Anyone who has read Hilary Mantel's magnificent Booker Prize-winning novel Wolf Hall will be in no doubt about the fate of government advisers who give their masters the wrong advice. During the reign of England's Tudor king, Henry VIII, refusal to recant your views resulted not only in a swift fall from grace and power, but also a short trip from Westminster to the Tower of London. If you were lucky, you lost your head to a sharp axe; if not, you were hung and disembowelled. In either case, your head ended up on a spike for all to gawp at.
The fate of today's out-of-favour advisers is less savage, but last October the British science community was nonetheless shocked by the summary dismissal of Professor David Nutt, the then chair of the UK Government's Advisory Council on the Misuse of Drugs (ACMD). Nutt's crime: he had opposed the government's intention to reclassify cannabis to the more harmful class B category of drugs—it had previously been downgraded to class C in 2004 (Travis, 2009). What is more, Nutt had given a public lecture explaining why cannabis is less harmful than, for example, the widely prescribed methylphenidate (Ritalin), which is doled out to British schoolchildren at the phenomenal rate of more than 530,000 prescriptions a year (Hansard, 2008).
Like Henry VIII's Lord Chancellor Thomas More, who refused to endorse the king's divorce from Catherine of Aragon and marriage to Anne Boleyn, Nutt refused to recant when called upon to do so by Home Secretary Alan Johnson.

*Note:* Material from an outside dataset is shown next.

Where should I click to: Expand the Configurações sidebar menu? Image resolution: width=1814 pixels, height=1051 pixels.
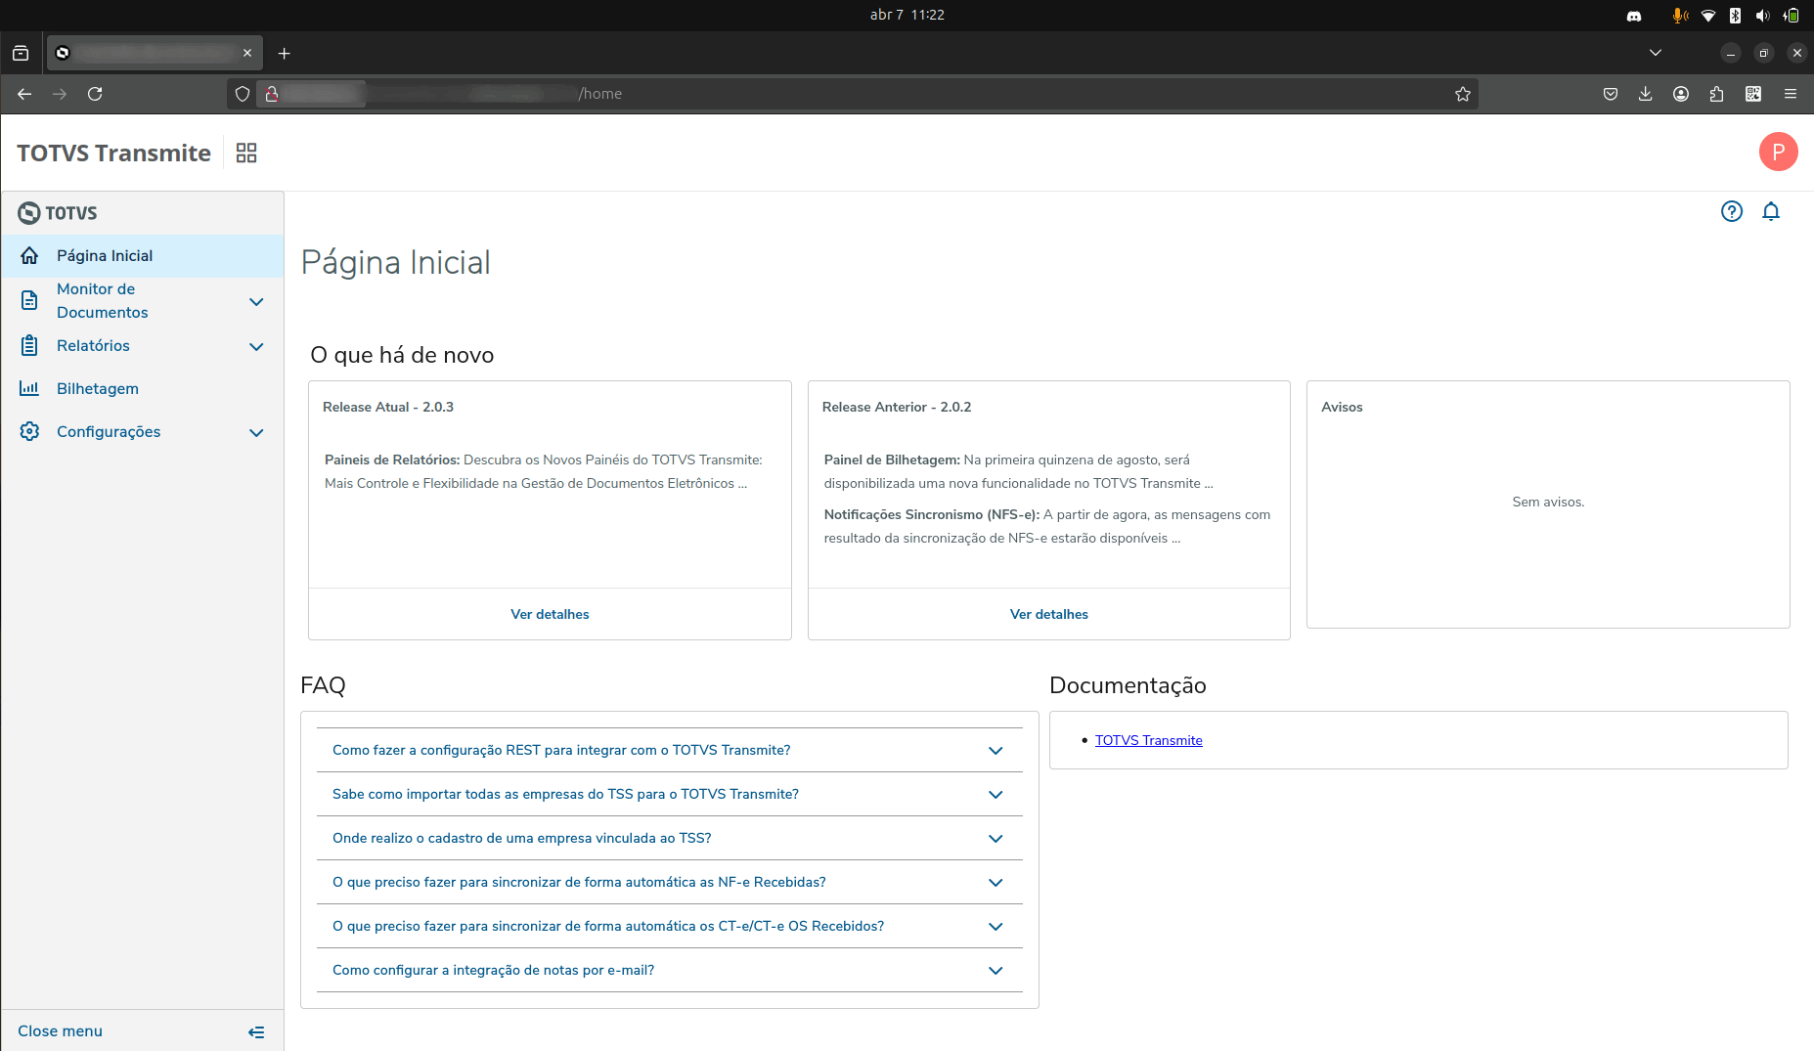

True, his fate has been less gruesome than More's: instead of losing his head, Nutt has become something of a media celebrity and a hero to his fellow scientists. Indeed, he has now set up a rival, independent drugs committee and has proposed that a Royal Commission study the case for decriminalizing cannabis. Meanwhile, Johnson has replaced Nutt with the more emollient neuropharmacologist Leslie Iversen, who is known to be less sanguine than Nutt over the dangers of cannabis.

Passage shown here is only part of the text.